== Segment start ==

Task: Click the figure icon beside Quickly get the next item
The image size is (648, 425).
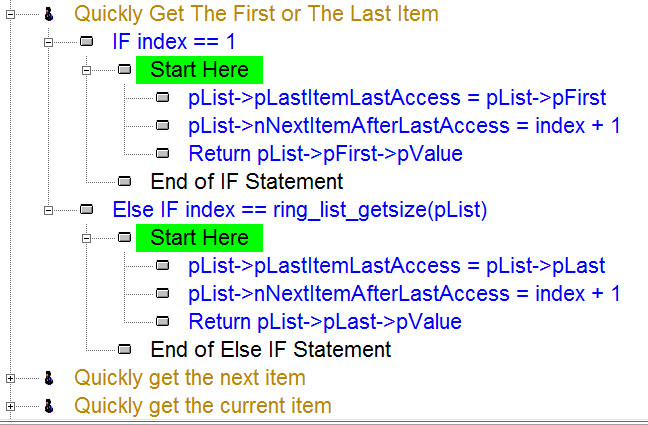Action: pos(49,378)
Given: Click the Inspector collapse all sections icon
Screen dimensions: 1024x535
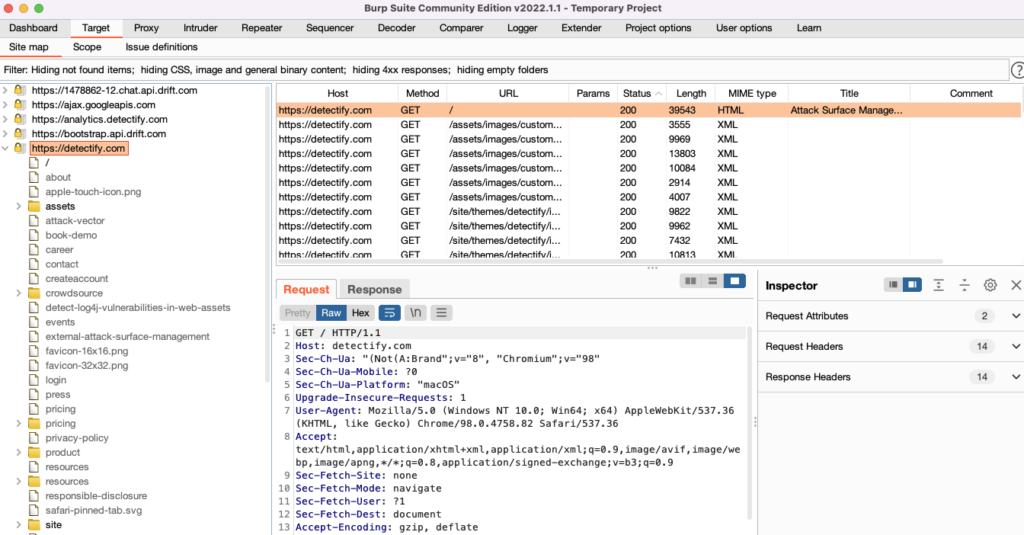Looking at the screenshot, I should pyautogui.click(x=964, y=285).
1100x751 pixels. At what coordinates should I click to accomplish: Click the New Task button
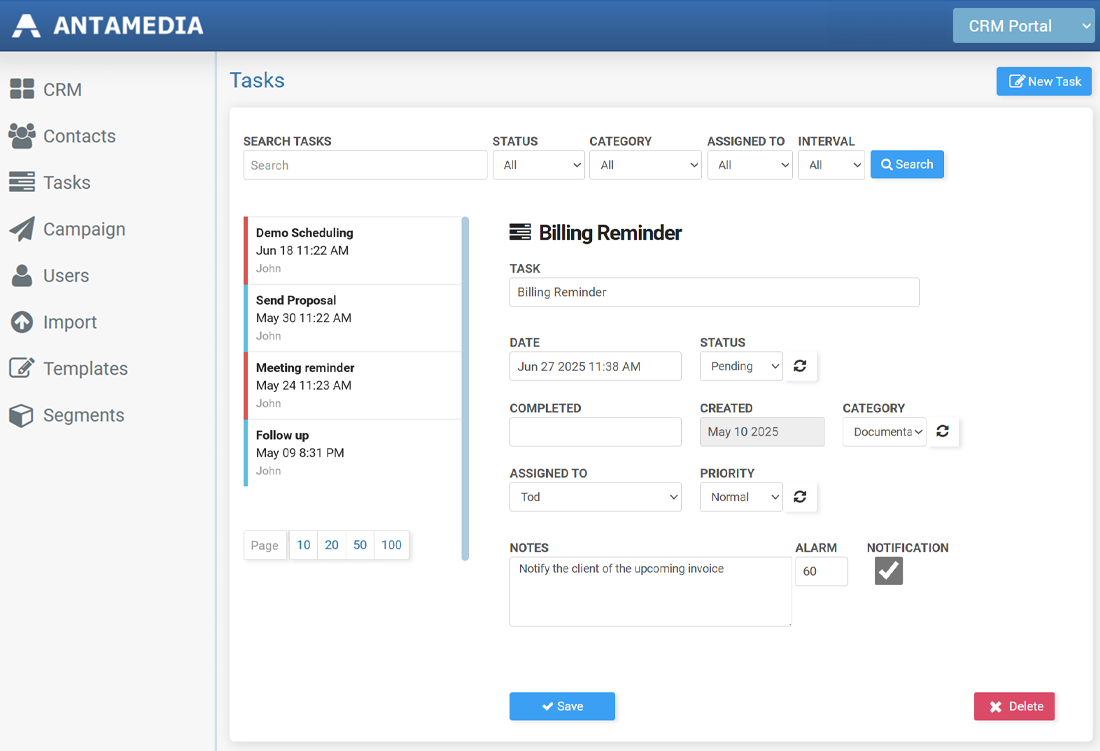click(1044, 82)
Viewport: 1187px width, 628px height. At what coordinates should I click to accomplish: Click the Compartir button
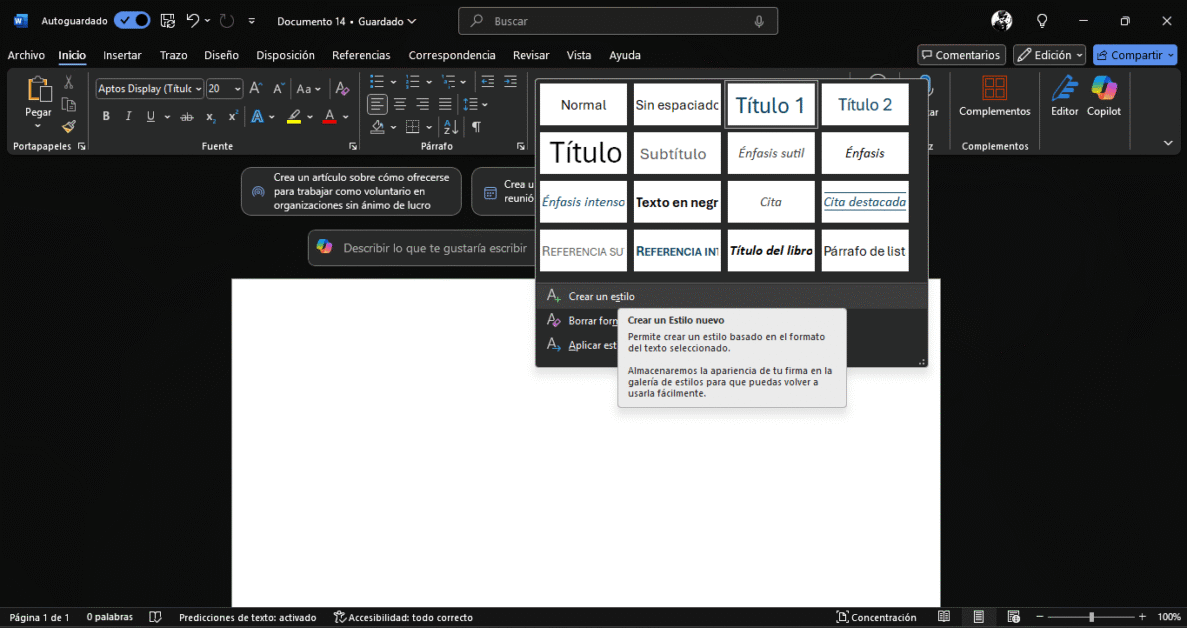pyautogui.click(x=1134, y=55)
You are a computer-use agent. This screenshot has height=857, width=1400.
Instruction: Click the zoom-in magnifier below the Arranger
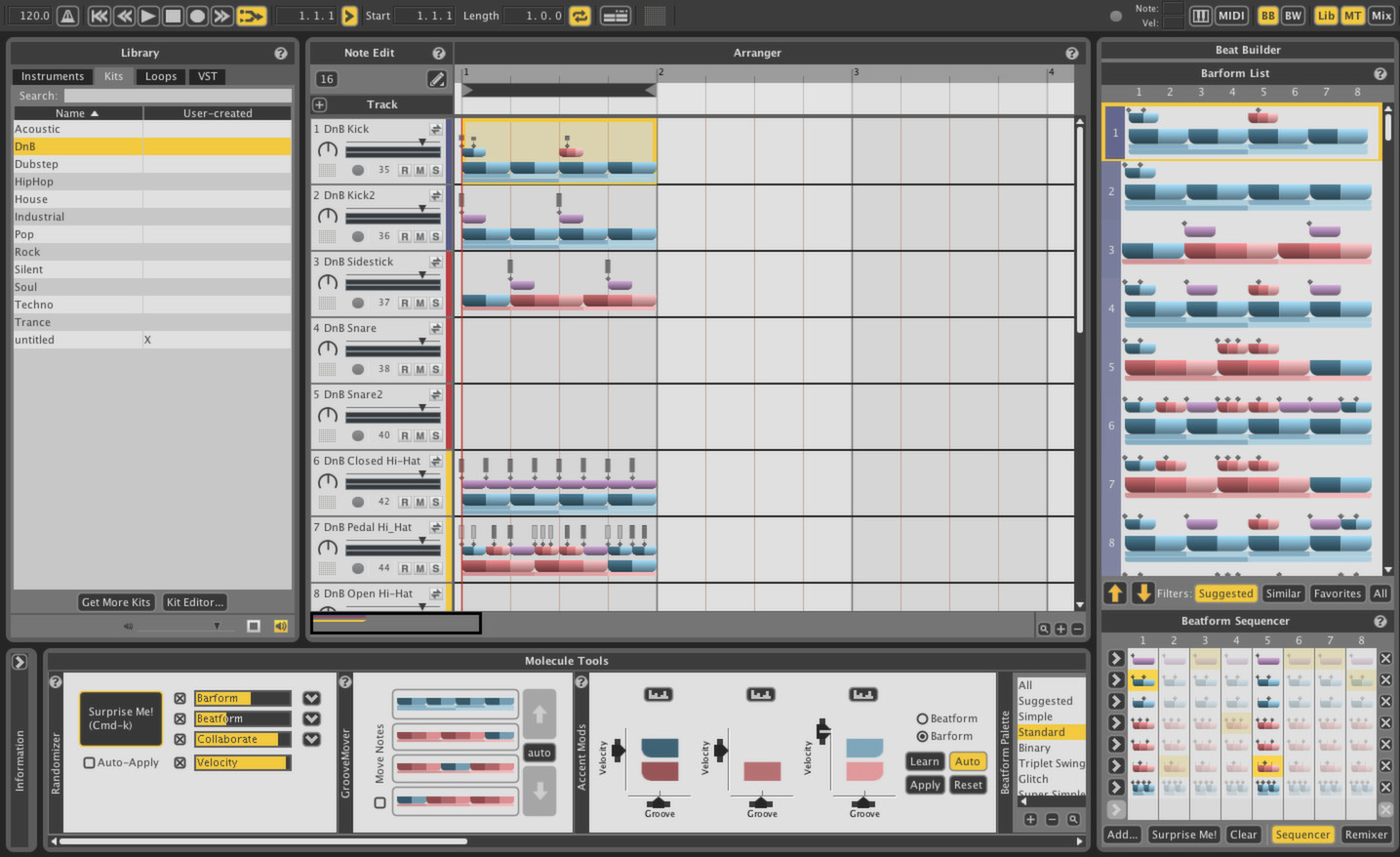pyautogui.click(x=1043, y=629)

== Segment end ==

▸ **TASK TO COMPLETE**
Each entry above should be printed again word for word, with any picture dropped.

▸ **REPLY TO THE EXERCISE**
Task: Click the figure icon beside Quickly get the next item
The image size is (648, 425).
Action: pos(49,378)
Given: Click the Inspector collapse all sections icon
Screen dimensions: 1024x535
Looking at the screenshot, I should pyautogui.click(x=964, y=285).
1100x751 pixels. At what coordinates should I click to accomplish: Click the New Task button
click(1044, 82)
Viewport: 1187px width, 628px height. At what coordinates should I click to accomplish: Click the Compartir button
pyautogui.click(x=1134, y=55)
You are a computer-use agent. This screenshot has height=857, width=1400.
Instruction: Click the zoom-in magnifier below the Arranger
pyautogui.click(x=1043, y=629)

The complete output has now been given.